Every day we use a subway or a bus to go to work, university, or school. At lunchtime, we visit a cafe or a restaurant. Very rarely do we have problems with these and other services that help organize our daytime. Such existing agreements are helping people to facilitate their basic needs and make life predictable in a good way. Let's see how we can create similar agreements between programming objects.
Basic definitions
Skills define what work you can do. If you are qualified for some job, you can sign a contract and take it! We can say that a contract is a legal agreement that people have. The name for such legal agreements in programming is interfaces.
An interface is a collection of methods that describes the behavior of an object. To implement the interface, an object should implement all the methods from it. The behavior of an object is stiff, and it cannot change during the execution of a program. That's the difference between people and objects.
With the interface implementation, you can be sure that an object can do the job it accepts. You can also choose which object will do the work because they can do it a bit differently.
One-method interface
When you're at home, you may prefer to listen to music with loudspeakers, but in public, you hopefully use headphones. We can say that loudspeakers and headphones implement the interface with a method MAKE_SOUND.
It's sensible to choose suitable names for our interfaces. In our case, SOUNDMAKER works just fine. The naming practices will vary from language to language, but commonly, we use verbs for method names and nouns or adjectives for interface names.
If you want to implement an interface with a method READ, you can call it READER or READABLE. From the verb transform, you can create names TRANSFORMER and TRANSFORMABLE. This convenient way doesn't always work, so sometimes you'd have to come up with a different name that makes sense.
One method stands for only one skill of an object, but in many situations, this is enough to make an interface effective.
Complex interface
To play music, you also need a device to store and manage audio files, because speakers and headphones only output the sound. You can use a laptop, a smartphone, or a player: all of them implement the interface AUDIOPLAYER.
What methods do you think this interface should have? We can choose the minimum amount of methods a device would need to play music:
Notice that our methods resemble control elements of an actual player. This makes our code clear because by looking at this interface, we understand what the object that implements the interface is doing.
There is no preferential difference between one-method and complex interfaces, but if you go with complex, the question is: how big can they get?
Responsibility of an interface
To answer the size question, it's not about the number of methods but the responsibility an object takes. When you use a one-method interface, there's a big chance that there are plenty of objects in your code that can do the work. As your interface grows, your objects should obtain more and more skills. Can our objects cope with so many responsibilities?
For a second, imagine a world with only one type of device that can play music, one way to play the sound, and where you can listen to music only in special places because someone creates interfaces with a lot of responsibilities for them. Do we want to build a world like this in our code?
We want our objects to communicate through simple interfaces even when they have a lot of methods. All of these methods should be necessary to do the job right. If there is no need for some methods, we can move them to a new interface, or even remove them completely. For example, we can add to our AUDIOPLAYER a method REWIND, but there is no need to have a method RECORD there because it is not related to playing music.

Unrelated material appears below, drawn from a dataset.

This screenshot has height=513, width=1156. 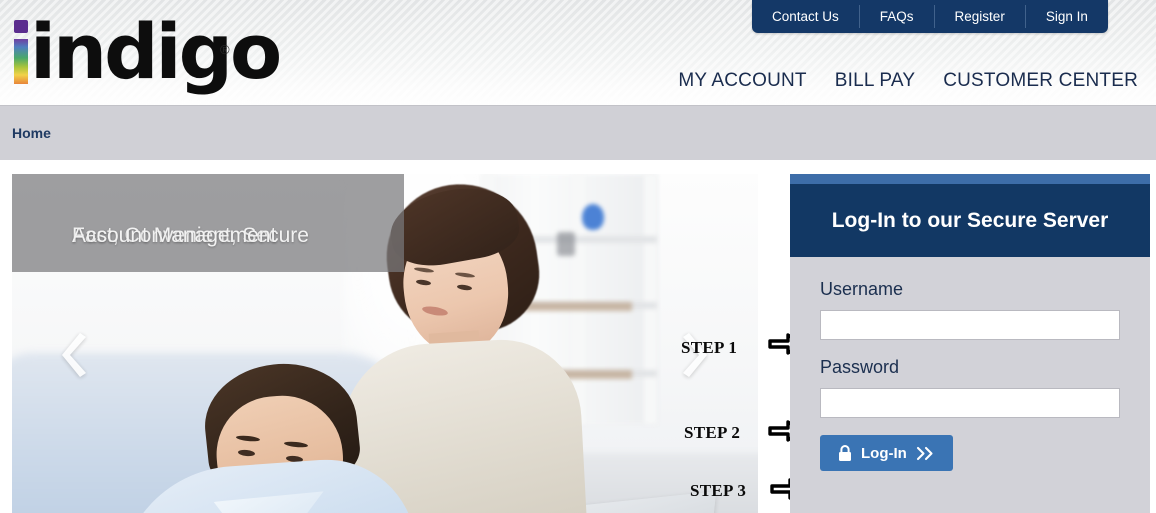 I want to click on login-panel-title: Log-In to our Secure Server, so click(x=970, y=220).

If you don't break up interfaces with many responsibilities into smaller ones, the code will become tangled, and neither you, nor other developers will understand it.
Conclusion
In this topic, we've covered interfaces. We can define one or more methods for an interface, but all of these methods should make sense for it. We don't need to gather all the methods in one place: it's actually better to make several interfaces instead. Whatever decisions you make while writing, remember to try hard and create a better world in your code!